Greg Murphy Snap Happy

Greg Murphy
Snap Happy
Whaling City Sound
Pianist and composer Greg Murphy releases his eighth album as a leader and fifth for Whaling City Sound with Snap Happy. Primarily a trio album with bassist Obasi Akoto and drummer Steve Johns, guitarist Mark Whitfield joins on three tracks, and vocalist Sy Smith on one. It’s a high-energy album embracing straight-ahead, free improvisation, and fusion for over an hour’s worth of music with a mix of covers and originals. The high energy traces in part to Murphy’s highly percussive piano attack, evoking the great McCoy Tyner and the motoring support of his trio mates.
They take the opening chestnut, “On Green Dolphin Street,” up-tempo, as we get a taste of how Murphy marries his percussive style with acute lyricism and masterful command of dynamics. The trio flies through Wayne Shorter’s “Twelve More Bars to Go,” sustaining a blistering tempo throughout until coming to an abrupt halt. This vibrancy continues as the trio renders Chick Corea’s “Humpty Dumpty.”
Whitfield joins the proceedings for the first of his three, adding his fleet finger soulful guitar chops to George Duke’s “Geneva” along with Sy Smith’s vocals as the trio remains largely acoustic, with Murphy all over the ivories. A hush finally settles over the trio for a gorgeously sublime rendering of the Styne/Cahm ballad “I Fall in Love Too Easily,” showing how the energetic trio can play with restraint.

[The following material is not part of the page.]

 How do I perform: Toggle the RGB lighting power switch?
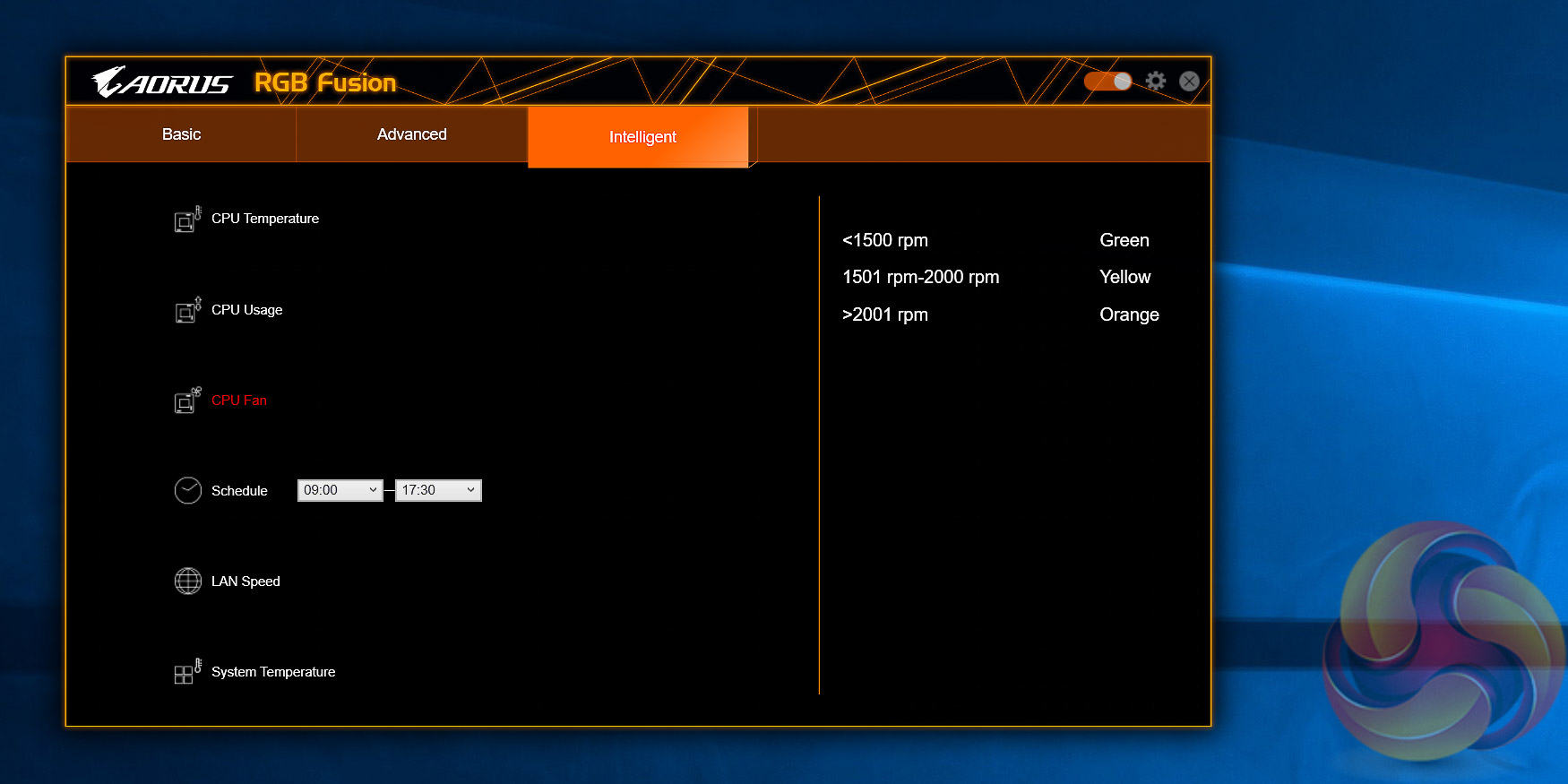pyautogui.click(x=1107, y=82)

The title track is one of three originals, with Murphy on keyboards and Akoto on electric bass as they opt for the fusion route, joined by Whitfield, playing at the ridiculous tempo that is his hallmark. “Equality” has plenty of free acoustic improvisation from Murphy while drummer Johns delivers a thunderous solo as well. When Murphy returns after the drum solo, he’s intent on playing a ‘happy’ blues. “Proximity” features heavy work by Johns on the toms and even more free-ranging excursions from the trio. The band returns to their fusion approach, with resonating Rhodes from Murphy and later synth, with scorching licks from Whitfield on Lenny White’s “Shadow of Lo.” If you’re hearing Corea’s Return to Forever, you are spot on, as that’s where the tune was first played.
As is the wont of so many pianists, Murphy turns to Monk for two tunes. He treats “Pannonica” as a bossa nova and “Monk’s Mood” as a jazz waltz in synch with the bass-drum tandem navigating the angular, tricky rhythms. Practically in symmetrical bookend fashion, the trio turns to another jazz standard, “All God’s Chillun Got Rhythm, in their by now familiar galloping pace, complete with another stirring workout on the drum kit.
In one single album, Murphy and his trio mates offer a wide potpourri of jazz idioms, mostly forcibly but with plenty of finesse when called for. It’s as versatile a piano trio as any you’ll hear playing today.